Where are the independent voices with power promoting standards and privacy that have impact at large companies who own our data?
The last week's events, mostly centering around Facebook's announcements with F8, their expansion of user profile data being accessed by partner sites, in an auto opt-in model, raised a lot of eyebrows. The company's 500 million person user base is only somewhat aware of the changes, and what they really mean. It's extremely likely that the overwhelming majority of users have no idea that anything has changed, and will continue using the site as they had before.
In the ensuing days, you have seen some high profile people, many of them from Google, suggest they were going to delete their Facebook profiles, and opt out of the network. That, in turn, made news, and was set up, of course as a company vs company battle of Silicon Valley titans.
For the sake of discussion, assuming that high levels of concern are warranted, this stand by Google employees (high, medium and low) is not going unnoticed, but it is immediately suspect. Even if their intentions are true, it just looks like sour grapes. On the heels of the company having its own high-profile battles on what is right and what is wrong (See China or the Buzz launch for example), it is hard to look at both issues and claim one company is 100% clean and the other is not.
Thus, their stand, however well-intended or not, looks more like an escalation of battle than it looks like them looking out for your own interests.

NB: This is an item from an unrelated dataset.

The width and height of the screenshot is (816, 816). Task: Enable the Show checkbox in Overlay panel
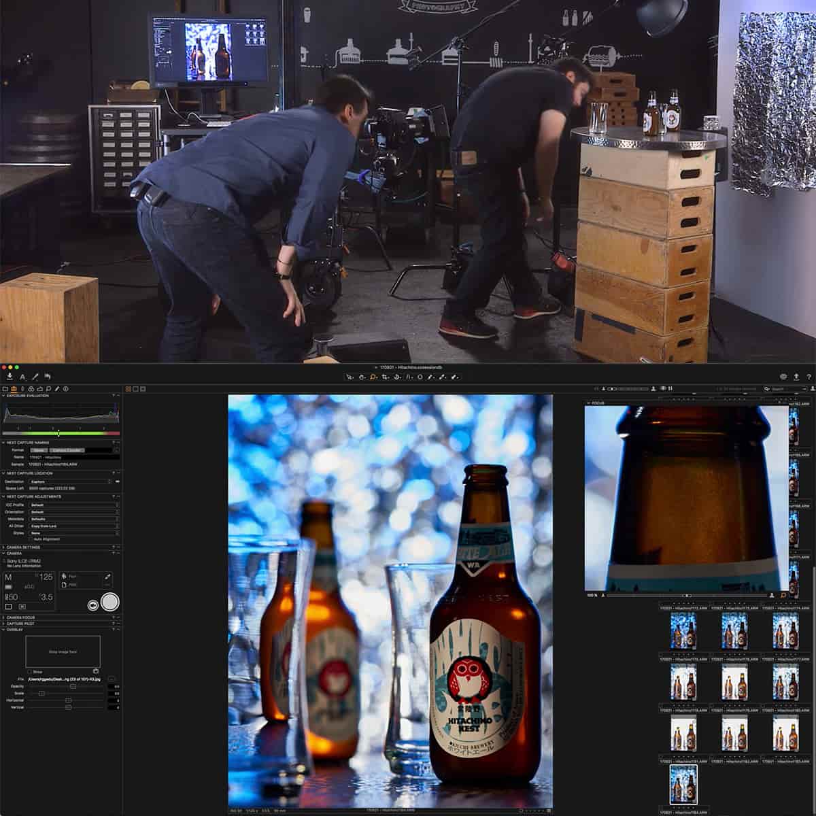30,672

What is missing, in my opinion, are high-profile independent voices who can analyze the changes made by companies who have access to our data. Some of the most respected people in this game, such as Joseph Smarr, Chris Messina, Monica Keller and David Recordon, are now at the very companies in question. Their blog posts, no matter how nuanced and sourced, are seen as biased. Chris, specifically, while no doubt wanting to do the best for the Web overall, has lost his position of neutrality, and there is no getting it back.
Meanwhile, unfortunately, some of the louder independent voices we have left often sound cantankerous and spiteful. No wonder the big guys haven't hired them! :)
So what can we do? If Facebook has done something wrong, or if they are on a path to doing something wrong, how should we expect people to respond? And if Google crosses us in the future, then what can we do? I am really hoping the solution is not government intervention. We need to trust the people who are making the decisions out there that impact us, and we need to know that we are being taken care of as consumers and users.
For those of you Googlers who are holding your heads higher because you opted out of Facebook and let the world know, consider that a hollow victory. It is tainted, and the more you talk about what you've done, the more it cements your position, because you cannot separate your personal ID from your business role. For those of you who like Facebook and Twitter and others who have made tough decisions, it's time to go beyond pointing fingers and choosing who's right and wrong. It's about getting everyone's trust back again and finding a way to have open debate without this becoming the latest edition of the Hatfields vs. the McCoys.